*** Text block

How to Start a Plumbing Business - A Plumber's Guide to Going Out on Your Own

Tools & Guides Plumbing & Gas

Plumbing_PF_BlogThumbIf you’re reading this, you’ve probably been thinking about being your own boss for a while. You may be working for someone else's plumbing business and reckon you could do the same thing. Maybe you're sick of your boss, maybe you think you could run a better plumbing business, or maybe you just feel like you’ve got enough experience under your belt to take the next step.

Whatever your reasons, one thing is clear — it's a great time to start your own plumbing business.

Skip ahead:

  1. Setting goals for your plumbing business
  2. A plumbing business plan
  3. Training and qualifications
  4. Finances for your plumbing business
  5. Marketing your plumbing business
  6. Strengths and weaknesses
  7. Learn from others in the industry
  8. Build your business

Plumbers: a global shortage means you'll always be in demand

Globally, the demand for plumbers is always high. Check out these stats:

  • UK - Able Skills says that demand for qualified plumbers is increasing and there are not enough plumbers to go around.
  • AU - BusinessTech says that plumbers are in high demand and can easily earn over $80/hour.
  • NZ - The Ministry of Business, Innovation and Employment says that demand for qualified plumbers is growing – and is expected to keep growing.

******

Aim of the exercise: Continue the guide to starting a plumbing business, picking up after its last sentence. The entries that follow have no connection to the text above.

*** Study material

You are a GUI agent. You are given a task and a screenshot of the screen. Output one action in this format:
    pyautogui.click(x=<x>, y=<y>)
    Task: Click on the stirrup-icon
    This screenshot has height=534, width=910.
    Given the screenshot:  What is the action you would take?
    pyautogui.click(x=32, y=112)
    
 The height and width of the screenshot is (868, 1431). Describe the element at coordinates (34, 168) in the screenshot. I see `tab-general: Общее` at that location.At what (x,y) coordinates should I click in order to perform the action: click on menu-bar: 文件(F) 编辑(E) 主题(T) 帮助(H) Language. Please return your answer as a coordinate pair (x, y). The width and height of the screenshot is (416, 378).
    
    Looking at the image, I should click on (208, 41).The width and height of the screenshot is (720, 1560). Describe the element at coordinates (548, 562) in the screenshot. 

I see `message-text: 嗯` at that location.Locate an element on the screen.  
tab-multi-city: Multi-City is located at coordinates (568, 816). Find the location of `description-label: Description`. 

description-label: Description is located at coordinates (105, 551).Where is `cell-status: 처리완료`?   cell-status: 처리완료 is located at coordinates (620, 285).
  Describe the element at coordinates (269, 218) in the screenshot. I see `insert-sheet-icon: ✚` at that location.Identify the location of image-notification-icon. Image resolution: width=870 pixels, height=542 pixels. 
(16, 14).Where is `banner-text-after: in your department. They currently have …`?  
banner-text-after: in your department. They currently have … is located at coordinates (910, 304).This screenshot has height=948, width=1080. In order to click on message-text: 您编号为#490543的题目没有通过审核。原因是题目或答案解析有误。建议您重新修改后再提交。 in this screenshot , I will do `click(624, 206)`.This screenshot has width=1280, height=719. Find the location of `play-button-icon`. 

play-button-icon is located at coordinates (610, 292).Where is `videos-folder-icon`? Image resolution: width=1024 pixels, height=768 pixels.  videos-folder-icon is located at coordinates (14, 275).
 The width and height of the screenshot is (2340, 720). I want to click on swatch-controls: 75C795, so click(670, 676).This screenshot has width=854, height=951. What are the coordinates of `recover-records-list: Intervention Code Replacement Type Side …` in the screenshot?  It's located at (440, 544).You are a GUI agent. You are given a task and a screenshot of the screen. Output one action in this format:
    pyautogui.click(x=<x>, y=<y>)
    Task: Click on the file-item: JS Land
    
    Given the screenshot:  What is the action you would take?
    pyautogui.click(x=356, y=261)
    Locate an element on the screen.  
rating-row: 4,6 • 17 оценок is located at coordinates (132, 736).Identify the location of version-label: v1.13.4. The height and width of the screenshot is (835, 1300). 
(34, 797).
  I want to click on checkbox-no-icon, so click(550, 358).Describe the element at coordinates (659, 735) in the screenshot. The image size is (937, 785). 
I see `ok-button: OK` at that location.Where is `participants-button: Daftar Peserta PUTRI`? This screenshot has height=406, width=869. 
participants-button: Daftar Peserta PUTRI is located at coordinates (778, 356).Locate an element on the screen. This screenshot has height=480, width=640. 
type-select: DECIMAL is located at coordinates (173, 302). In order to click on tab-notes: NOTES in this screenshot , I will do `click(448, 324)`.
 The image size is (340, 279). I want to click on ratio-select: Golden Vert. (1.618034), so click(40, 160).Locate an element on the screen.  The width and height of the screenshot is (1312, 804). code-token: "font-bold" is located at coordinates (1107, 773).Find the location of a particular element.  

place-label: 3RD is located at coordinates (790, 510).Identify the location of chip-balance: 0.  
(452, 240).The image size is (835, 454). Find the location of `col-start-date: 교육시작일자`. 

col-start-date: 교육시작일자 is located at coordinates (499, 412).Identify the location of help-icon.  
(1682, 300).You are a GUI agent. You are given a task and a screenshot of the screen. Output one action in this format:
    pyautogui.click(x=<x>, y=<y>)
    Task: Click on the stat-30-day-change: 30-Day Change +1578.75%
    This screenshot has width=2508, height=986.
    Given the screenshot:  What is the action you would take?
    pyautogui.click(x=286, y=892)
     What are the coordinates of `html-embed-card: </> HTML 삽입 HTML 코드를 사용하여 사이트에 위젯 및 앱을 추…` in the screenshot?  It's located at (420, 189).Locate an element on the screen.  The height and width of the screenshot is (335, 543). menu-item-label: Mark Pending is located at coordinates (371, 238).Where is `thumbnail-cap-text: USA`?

******

Response:
  • USA - Career Explorer says the plumbing job market is expected to keep growing throughout the decade, and there’s a shortage of plumbers there too.

While there are always ups and downs in different economies, the basic fact is that a global shortage of plumbers means now is the perfect time to start a plumbing business.

The path to business ownership isn’t always easy. You need to be prepared to put in the hard work, but it'll be worth it. So if you’re ready to go solo, this guide is for you. We’ve covered everything you need to know about turning your existing plumbing skills into a successful business.

So let's turn on the taps and get the ideas flowing!

1. Setting goals for your plumbing business

First, ask yourself this question: Why do you want to start your own plumbing business?

Is it because you want to grow your income? Do you want to work flexible hours that free up more time with your family? Trying to grow a prodigious plumbing empire? Or rather just work for yourself?

You need to be clear on your reason behind starting a plumbing business, because that’s the foundation on which it will be built. Once you’ve got your goals and objectives clear in your mind, it’s time to start thinking about the practical stuff.

2. A plumbing business plan

Don’t expect to get your plumbing business off the ground without a business plan. Yes, it takes a little time, but it’s time well spent. That’s because a comprehensive plan gives your new business structure, purpose and a clear-cut strategy.

Read our guide to writing a proper business plan.

Your plumbing business plan should include:

  • Financial projections
  • Growth opportunities
  • Marketing strategies
  • Financing
  • Short/long term goals

To make things easier, we've put together a business plan template specifically for trade businesses.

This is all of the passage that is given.